→ Work instruction
Reproduce the records verbatim, beginning with the line that contains "This screenshot has height=482, width=700." and continuing through the line that contains "Image resolution: width=1280", both included.

→ Data under study
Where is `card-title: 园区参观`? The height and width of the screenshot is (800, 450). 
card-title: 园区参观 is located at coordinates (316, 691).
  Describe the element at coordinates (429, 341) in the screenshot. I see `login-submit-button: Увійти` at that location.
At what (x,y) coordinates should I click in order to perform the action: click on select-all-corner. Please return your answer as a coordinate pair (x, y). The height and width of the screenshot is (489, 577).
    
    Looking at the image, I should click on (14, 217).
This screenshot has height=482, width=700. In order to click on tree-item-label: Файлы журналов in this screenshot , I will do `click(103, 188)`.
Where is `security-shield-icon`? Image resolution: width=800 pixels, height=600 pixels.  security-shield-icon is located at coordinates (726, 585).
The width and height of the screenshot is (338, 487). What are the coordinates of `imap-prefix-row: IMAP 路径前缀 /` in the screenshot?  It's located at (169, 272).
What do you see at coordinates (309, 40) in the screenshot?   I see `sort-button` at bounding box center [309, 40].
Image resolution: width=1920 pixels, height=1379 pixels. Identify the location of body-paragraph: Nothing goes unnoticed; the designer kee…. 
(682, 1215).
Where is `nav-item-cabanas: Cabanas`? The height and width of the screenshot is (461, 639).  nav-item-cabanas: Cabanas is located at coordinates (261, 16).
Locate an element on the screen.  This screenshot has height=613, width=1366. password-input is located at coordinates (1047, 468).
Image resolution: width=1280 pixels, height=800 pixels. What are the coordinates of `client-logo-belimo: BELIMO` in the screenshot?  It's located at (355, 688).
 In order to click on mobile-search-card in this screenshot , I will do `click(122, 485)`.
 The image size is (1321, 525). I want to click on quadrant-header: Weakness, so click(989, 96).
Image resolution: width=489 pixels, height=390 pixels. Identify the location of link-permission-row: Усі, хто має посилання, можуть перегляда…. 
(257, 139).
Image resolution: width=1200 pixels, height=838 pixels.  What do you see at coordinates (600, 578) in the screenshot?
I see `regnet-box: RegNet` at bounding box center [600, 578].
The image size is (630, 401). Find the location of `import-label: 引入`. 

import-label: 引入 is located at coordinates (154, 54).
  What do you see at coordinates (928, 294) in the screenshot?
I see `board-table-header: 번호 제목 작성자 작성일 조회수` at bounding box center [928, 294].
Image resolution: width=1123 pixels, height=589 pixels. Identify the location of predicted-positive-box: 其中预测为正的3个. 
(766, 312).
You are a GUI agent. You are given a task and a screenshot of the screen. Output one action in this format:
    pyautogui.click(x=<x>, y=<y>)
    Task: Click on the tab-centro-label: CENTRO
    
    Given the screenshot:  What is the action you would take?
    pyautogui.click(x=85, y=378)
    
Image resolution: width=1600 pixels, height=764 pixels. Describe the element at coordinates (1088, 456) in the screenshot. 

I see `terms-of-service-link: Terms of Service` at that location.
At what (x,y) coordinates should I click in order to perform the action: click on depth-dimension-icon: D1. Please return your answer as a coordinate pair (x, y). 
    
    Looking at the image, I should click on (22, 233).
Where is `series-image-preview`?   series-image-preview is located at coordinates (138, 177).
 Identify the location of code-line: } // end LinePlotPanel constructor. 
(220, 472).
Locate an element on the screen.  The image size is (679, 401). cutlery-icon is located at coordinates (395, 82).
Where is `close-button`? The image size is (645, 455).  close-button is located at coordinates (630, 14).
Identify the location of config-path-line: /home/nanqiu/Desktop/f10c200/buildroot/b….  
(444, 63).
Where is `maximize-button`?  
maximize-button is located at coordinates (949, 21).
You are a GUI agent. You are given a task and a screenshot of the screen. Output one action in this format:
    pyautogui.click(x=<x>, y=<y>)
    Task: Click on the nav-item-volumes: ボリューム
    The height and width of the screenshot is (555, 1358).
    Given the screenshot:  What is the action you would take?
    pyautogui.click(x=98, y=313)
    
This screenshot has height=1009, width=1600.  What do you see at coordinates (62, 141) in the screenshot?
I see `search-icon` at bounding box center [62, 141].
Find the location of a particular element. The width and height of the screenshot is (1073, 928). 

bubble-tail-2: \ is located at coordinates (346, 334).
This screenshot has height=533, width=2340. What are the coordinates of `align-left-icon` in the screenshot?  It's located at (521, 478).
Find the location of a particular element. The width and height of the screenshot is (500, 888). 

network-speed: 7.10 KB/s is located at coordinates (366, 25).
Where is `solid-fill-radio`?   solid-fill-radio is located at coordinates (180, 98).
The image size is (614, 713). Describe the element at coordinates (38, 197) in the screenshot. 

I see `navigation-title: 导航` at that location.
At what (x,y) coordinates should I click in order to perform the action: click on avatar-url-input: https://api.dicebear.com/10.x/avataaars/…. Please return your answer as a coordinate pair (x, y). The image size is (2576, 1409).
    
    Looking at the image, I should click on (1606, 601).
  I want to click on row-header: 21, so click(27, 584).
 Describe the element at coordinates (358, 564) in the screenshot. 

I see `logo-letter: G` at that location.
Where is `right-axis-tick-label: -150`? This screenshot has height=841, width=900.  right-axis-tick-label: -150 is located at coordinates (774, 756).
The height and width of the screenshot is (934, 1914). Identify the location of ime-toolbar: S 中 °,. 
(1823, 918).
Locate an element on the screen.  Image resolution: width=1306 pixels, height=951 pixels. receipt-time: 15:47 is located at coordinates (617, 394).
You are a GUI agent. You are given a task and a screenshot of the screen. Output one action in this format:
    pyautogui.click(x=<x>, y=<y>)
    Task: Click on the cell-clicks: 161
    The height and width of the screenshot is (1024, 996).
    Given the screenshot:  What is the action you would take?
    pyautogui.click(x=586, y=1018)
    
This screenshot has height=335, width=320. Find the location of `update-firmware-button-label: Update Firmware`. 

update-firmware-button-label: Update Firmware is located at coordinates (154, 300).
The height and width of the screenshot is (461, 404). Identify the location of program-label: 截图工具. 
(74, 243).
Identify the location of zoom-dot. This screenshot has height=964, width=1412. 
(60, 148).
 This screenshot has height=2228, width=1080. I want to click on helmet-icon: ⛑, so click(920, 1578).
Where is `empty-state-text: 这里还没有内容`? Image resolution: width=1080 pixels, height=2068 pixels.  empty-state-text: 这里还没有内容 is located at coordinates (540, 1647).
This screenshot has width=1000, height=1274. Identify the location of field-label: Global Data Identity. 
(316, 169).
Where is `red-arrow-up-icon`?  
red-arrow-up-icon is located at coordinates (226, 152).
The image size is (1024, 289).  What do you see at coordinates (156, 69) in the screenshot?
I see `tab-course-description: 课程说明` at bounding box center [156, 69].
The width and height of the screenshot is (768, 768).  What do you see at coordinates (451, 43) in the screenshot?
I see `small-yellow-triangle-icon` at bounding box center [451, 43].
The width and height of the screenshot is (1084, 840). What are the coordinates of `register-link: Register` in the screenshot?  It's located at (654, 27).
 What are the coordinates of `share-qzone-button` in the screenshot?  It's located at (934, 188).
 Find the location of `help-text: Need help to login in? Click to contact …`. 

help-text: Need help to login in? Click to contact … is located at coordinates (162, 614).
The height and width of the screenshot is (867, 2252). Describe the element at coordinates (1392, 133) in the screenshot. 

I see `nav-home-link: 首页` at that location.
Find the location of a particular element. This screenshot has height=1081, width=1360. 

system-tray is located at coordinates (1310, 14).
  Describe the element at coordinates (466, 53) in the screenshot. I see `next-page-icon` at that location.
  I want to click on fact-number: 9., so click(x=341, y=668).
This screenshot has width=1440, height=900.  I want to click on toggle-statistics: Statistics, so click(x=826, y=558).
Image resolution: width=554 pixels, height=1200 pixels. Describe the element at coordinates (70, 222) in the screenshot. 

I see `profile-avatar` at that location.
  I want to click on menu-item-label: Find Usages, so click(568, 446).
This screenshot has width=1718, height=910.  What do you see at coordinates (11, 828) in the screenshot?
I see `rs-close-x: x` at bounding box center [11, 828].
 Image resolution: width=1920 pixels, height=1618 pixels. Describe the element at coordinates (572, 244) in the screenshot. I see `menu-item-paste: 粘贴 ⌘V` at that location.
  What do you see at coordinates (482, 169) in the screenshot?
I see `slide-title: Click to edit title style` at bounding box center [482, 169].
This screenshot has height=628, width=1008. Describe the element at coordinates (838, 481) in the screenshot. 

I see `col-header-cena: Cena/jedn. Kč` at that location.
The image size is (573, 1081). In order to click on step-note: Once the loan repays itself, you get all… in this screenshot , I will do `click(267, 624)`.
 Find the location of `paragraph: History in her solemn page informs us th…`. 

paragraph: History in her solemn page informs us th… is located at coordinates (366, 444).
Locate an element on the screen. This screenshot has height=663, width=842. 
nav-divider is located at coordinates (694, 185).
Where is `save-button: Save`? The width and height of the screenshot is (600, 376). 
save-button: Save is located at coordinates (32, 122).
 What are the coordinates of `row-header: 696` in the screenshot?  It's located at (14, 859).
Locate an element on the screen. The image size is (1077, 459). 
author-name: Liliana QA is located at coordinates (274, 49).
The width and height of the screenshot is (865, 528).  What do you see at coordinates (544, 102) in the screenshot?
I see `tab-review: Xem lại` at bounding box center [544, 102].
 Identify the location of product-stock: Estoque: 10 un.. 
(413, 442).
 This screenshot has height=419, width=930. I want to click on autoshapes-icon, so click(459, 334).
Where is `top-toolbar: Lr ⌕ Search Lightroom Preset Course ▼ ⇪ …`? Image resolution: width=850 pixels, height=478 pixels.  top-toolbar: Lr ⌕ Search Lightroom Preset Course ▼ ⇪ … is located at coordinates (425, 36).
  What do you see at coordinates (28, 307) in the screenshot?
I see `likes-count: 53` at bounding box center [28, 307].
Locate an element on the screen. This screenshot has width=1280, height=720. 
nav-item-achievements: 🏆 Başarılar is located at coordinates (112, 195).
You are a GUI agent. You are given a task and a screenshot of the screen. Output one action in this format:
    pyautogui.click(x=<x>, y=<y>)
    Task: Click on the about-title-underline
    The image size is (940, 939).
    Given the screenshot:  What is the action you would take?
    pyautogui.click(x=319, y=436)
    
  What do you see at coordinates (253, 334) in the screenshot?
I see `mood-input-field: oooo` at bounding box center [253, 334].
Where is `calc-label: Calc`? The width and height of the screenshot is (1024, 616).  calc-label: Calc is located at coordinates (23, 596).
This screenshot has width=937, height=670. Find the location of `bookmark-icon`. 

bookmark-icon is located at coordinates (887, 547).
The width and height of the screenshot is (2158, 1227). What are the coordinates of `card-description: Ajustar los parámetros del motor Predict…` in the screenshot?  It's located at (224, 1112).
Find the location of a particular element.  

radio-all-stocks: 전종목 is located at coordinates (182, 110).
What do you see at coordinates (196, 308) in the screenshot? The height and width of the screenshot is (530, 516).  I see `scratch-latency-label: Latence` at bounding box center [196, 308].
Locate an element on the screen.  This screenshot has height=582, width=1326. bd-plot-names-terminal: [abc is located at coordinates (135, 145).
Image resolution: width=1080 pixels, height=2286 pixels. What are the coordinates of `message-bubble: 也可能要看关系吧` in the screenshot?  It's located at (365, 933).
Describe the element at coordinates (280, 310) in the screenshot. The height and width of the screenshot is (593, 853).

→ Exercise result
This screenshot has height=482, width=700. In order to click on tree-item-label: Файлы журналов in this screenshot , I will do `click(103, 188)`.
Where is `security-shield-icon`? Image resolution: width=800 pixels, height=600 pixels.  security-shield-icon is located at coordinates (726, 585).
The width and height of the screenshot is (338, 487). What are the coordinates of `imap-prefix-row: IMAP 路径前缀 /` in the screenshot?  It's located at (169, 272).
What do you see at coordinates (309, 40) in the screenshot?   I see `sort-button` at bounding box center [309, 40].
Image resolution: width=1920 pixels, height=1379 pixels. Identify the location of body-paragraph: Nothing goes unnoticed; the designer kee…. 
(682, 1215).
Where is `nav-item-cabanas: Cabanas`? The height and width of the screenshot is (461, 639).  nav-item-cabanas: Cabanas is located at coordinates (261, 16).
Locate an element on the screen.  This screenshot has height=613, width=1366. password-input is located at coordinates (1047, 468).
Image resolution: width=1280 pixels, height=800 pixels. What are the coordinates of `client-logo-belimo: BELIMO` in the screenshot?  It's located at (355, 688).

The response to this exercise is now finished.